About a decade ago, American Beauty hit the theaters and took home 5 Oscars including best picture and best actor. It was a movie that I honestly avoided when it first came out. Was this just going to a gratuitous and depressing exploration of sex, violence and all that is base? To talk to some, usually who had never seen it, it was simply seen as gross. While there are moments that make you laugh – it is indeed difficult to watch at times yet brilliant at looking behind the curtain of the American dream. The tag line – look closer. The problem is that we don’t want to and yet what we find when we do tragically resonates as being all to real all too often.
Look closer. A closer look at the church and Christian faith is what many Christian writers have embarked on with news that isn’t always encouraging. Book after book, study after study present news of the closer look society and emerging populations in particular have of church and faith. Many are simply saying, “no thank you.” What is consistently reported though is that people aren’t closed to Jesus or faith. They are closed to what appears ineffective and dismissive of the human experience.

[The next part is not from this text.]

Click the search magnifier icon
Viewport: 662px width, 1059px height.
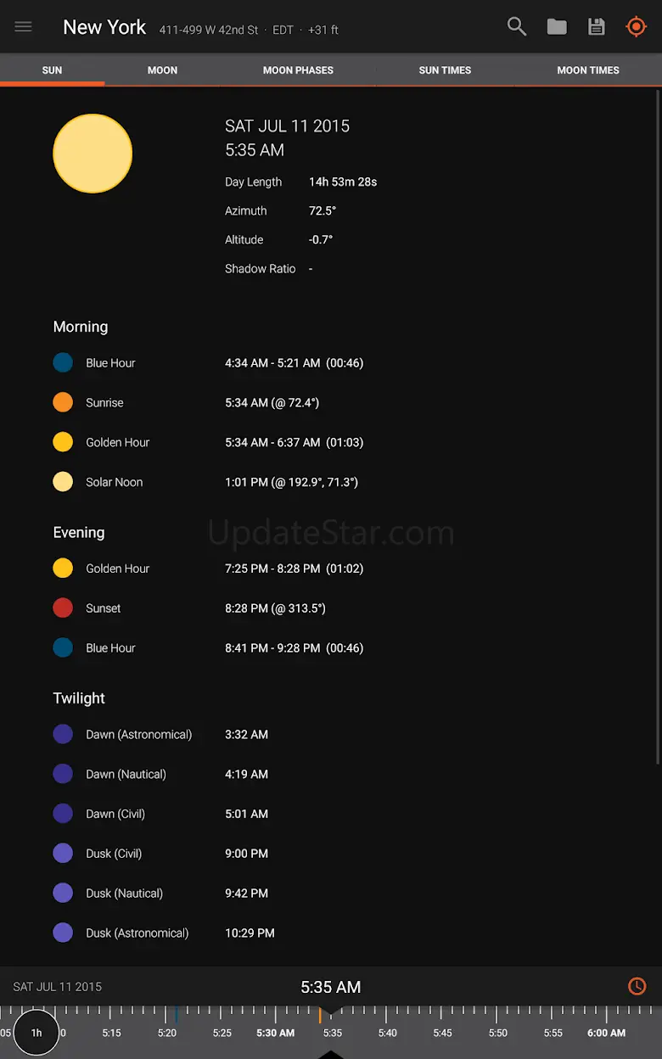point(517,26)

One passage of scripture in particular engages the closer look directly – the teaching of Jesus himself known as the Sermon on the Mount in Matthew 5-7. What’s strange though is how this gift to us has often been put back on the shelves by the Church over the years. Dale Bruner’s brilliant commentary outlines some of the options.
>It’s only for a select few – mostly nuns, priests, monks etc.
>It’s really meant to just convict us of sin and our need for grace– it’s closer look and admonitions are so brutal that no one could actually do them.
>Do it, but just in your heart – we’re not meant to really, actually do it, just let it guide your heart.
>It’s only for the future – various versions of this from different camps point that it’s the ethic of the future when everything has been fixed by God. So don’t try.
I confess that for many years I avoided these chapters for they felt too hard, too brutal, too close to home. What’s intriguing is that when Jesus was done, the everyday crowd that was gathered, declared that Jesus taught with authority. What he said resonated with the reality of life that they knew and experienced. Perhaps we should look closer.
Two Guides. I believe that there are two guides that can help us hang in there long enough to hear the good news that the Sermon on the Mount can be to us and our world. I say hang in there because the closer look that Jesus takes can be uncomfortable. Much easier to simply to simply approach church as a place of goods to consume and call it good.
First guide – know the heart. Two passages point to the heart of the whole sermon and need to guide our reading.
20 For I tell you that unless your righteousness surpasses that of the Pharisees and the teachers of the law, you will certainly not enter the kingdom of heaven.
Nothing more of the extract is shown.